Task statement:
All that should come back is the lines of the data below from the one containing "Click the keyboard layout icon" to the one containing "You are a computer-use agent. The image", inclusive, exactly as they stand.
# # # #
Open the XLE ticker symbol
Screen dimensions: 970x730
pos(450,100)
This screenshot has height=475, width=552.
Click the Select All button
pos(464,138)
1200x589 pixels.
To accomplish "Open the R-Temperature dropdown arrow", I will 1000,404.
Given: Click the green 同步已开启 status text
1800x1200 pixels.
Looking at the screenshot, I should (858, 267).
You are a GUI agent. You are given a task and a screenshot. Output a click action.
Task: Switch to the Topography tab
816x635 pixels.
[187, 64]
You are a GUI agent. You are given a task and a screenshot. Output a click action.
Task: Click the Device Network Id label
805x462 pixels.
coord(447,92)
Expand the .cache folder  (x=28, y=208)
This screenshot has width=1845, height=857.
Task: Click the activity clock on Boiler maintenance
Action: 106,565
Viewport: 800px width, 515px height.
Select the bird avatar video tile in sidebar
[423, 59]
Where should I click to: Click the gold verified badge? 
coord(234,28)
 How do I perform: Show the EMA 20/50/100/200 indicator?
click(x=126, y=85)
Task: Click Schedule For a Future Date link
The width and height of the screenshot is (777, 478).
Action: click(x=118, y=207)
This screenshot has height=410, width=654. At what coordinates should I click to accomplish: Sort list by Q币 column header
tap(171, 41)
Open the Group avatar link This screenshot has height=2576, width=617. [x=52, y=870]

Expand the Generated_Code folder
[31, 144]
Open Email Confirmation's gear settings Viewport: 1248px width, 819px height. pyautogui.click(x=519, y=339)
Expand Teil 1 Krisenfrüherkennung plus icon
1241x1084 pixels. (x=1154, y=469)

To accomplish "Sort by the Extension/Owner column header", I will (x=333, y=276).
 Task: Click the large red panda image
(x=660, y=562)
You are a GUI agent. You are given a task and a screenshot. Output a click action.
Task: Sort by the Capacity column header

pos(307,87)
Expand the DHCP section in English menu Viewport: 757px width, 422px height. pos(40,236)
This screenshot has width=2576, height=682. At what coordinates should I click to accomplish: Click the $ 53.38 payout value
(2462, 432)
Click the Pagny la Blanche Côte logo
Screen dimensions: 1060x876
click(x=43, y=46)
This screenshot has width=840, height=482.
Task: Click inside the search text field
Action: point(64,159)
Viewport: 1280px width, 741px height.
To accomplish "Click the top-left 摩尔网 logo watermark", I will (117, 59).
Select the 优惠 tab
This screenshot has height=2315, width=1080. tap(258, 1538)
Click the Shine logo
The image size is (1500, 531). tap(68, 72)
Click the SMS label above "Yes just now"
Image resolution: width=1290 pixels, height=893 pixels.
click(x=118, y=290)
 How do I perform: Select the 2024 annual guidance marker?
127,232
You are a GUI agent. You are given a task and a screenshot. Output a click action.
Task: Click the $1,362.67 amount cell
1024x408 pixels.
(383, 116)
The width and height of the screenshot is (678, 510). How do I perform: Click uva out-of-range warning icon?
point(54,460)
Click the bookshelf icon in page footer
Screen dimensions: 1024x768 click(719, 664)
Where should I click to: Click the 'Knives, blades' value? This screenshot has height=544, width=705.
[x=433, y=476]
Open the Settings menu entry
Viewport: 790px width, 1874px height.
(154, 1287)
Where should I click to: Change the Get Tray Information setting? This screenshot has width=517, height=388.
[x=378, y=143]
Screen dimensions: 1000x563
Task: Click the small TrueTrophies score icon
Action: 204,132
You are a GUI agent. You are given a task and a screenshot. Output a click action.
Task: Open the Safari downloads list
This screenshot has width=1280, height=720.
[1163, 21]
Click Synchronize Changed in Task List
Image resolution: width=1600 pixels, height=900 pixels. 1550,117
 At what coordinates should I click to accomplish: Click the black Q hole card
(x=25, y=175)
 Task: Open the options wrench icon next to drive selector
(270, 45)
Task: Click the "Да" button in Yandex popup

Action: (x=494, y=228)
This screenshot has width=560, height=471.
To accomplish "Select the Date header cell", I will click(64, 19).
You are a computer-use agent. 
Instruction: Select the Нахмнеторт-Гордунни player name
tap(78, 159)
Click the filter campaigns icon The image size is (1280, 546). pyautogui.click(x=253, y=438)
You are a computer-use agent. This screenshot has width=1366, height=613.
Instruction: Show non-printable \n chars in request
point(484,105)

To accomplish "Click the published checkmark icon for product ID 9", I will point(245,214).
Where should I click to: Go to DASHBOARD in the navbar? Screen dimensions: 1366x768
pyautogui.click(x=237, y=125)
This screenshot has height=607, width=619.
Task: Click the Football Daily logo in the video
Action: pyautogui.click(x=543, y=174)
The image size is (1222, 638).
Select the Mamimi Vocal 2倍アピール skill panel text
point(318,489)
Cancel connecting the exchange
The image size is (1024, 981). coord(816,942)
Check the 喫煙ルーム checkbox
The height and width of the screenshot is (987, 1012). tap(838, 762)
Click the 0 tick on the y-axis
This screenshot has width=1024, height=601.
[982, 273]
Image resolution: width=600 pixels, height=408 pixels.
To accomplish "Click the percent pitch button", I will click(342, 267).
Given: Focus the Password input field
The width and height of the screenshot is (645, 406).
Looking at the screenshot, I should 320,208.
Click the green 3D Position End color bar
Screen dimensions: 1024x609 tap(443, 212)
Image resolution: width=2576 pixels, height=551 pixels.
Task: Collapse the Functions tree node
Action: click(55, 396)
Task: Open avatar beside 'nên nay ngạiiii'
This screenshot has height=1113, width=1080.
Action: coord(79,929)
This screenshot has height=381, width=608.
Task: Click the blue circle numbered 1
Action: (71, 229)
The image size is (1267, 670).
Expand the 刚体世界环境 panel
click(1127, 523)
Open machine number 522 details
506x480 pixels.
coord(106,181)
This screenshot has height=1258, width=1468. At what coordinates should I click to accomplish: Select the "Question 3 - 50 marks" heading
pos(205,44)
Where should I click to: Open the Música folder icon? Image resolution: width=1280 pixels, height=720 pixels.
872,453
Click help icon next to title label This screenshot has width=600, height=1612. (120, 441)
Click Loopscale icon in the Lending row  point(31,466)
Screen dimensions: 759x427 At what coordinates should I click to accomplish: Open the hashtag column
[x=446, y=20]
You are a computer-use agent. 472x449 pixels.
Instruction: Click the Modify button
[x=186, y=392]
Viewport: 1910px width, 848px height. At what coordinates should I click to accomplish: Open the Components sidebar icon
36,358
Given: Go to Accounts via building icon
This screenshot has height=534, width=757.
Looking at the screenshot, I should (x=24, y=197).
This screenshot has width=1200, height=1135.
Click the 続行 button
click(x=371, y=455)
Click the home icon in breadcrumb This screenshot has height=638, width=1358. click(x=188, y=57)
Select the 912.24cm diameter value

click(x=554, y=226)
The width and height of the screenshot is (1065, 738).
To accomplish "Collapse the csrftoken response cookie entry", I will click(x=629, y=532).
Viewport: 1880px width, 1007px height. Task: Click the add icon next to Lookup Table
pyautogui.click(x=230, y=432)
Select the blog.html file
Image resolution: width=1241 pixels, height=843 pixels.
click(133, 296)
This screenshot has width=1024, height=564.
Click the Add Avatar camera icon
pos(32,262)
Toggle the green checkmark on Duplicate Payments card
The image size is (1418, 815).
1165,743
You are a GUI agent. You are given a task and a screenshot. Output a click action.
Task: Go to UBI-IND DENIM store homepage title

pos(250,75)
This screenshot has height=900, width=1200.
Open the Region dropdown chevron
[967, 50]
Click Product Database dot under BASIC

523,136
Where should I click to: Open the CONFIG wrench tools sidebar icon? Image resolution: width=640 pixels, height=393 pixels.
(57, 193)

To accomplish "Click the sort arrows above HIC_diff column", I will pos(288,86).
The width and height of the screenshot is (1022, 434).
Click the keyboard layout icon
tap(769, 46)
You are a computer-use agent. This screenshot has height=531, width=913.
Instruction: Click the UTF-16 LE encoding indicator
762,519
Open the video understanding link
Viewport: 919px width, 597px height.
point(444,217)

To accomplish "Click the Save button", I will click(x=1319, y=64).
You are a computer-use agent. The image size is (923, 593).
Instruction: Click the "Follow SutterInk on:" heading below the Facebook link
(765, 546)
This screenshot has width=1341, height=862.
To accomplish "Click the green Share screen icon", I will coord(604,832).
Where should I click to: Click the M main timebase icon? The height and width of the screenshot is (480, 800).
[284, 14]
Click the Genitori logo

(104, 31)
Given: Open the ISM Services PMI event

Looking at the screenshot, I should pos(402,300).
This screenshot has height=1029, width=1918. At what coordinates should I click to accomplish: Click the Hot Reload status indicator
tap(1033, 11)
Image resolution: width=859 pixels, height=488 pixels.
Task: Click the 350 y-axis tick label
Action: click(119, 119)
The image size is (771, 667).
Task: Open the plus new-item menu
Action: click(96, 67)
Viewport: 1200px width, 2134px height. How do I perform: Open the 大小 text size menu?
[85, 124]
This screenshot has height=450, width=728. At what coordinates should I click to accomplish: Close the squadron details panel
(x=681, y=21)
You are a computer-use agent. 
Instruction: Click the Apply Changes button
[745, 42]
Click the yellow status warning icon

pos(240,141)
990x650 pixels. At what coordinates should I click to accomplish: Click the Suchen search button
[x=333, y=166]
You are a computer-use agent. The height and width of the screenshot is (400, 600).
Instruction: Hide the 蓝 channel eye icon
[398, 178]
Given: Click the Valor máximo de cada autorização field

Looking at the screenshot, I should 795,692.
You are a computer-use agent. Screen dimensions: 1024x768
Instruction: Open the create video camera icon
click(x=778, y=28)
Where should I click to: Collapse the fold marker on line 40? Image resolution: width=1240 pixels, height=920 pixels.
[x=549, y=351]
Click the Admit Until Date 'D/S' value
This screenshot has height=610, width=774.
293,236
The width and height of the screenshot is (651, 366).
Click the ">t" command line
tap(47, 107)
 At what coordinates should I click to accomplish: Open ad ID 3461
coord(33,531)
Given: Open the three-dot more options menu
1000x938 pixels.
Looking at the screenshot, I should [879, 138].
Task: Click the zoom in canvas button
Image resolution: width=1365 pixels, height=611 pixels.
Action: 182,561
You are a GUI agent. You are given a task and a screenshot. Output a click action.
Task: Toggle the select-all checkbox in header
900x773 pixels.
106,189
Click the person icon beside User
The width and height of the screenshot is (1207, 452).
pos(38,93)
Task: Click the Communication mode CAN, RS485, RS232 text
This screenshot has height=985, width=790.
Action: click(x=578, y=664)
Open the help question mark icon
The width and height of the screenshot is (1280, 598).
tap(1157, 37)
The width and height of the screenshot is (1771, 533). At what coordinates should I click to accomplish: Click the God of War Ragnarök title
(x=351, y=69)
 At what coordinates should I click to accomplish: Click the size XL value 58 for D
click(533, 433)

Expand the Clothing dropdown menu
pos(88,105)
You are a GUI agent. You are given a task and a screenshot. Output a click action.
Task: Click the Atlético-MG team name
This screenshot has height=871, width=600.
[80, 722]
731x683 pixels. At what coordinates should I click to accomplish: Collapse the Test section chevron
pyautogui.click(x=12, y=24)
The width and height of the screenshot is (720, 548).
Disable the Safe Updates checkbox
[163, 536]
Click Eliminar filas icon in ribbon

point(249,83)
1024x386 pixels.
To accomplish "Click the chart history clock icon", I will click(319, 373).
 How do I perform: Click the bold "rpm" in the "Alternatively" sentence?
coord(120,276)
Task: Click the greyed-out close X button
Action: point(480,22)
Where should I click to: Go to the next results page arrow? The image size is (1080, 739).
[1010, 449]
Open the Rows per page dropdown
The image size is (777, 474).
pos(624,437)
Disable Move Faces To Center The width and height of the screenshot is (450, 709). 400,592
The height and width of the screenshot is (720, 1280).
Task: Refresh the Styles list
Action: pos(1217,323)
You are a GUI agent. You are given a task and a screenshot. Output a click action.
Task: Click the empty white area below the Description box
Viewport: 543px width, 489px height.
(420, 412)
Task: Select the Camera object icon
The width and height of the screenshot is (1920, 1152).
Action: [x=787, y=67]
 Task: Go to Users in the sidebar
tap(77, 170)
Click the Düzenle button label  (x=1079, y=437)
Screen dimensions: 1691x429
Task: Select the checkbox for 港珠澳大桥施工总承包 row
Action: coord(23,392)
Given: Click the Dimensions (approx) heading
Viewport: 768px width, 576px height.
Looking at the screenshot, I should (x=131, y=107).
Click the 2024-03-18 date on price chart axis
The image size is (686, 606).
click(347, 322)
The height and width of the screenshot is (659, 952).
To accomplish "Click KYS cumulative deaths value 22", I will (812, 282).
# # # #
Task response:
Click the keyboard layout icon
tap(769, 46)
You are a computer-use agent. This screenshot has height=531, width=913.
Instruction: Click the UTF-16 LE encoding indicator
762,519
Open the video understanding link
Viewport: 919px width, 597px height.
point(444,217)

To accomplish "Click the Save button", I will click(x=1319, y=64).
You are a computer-use agent. The image size is (923, 593).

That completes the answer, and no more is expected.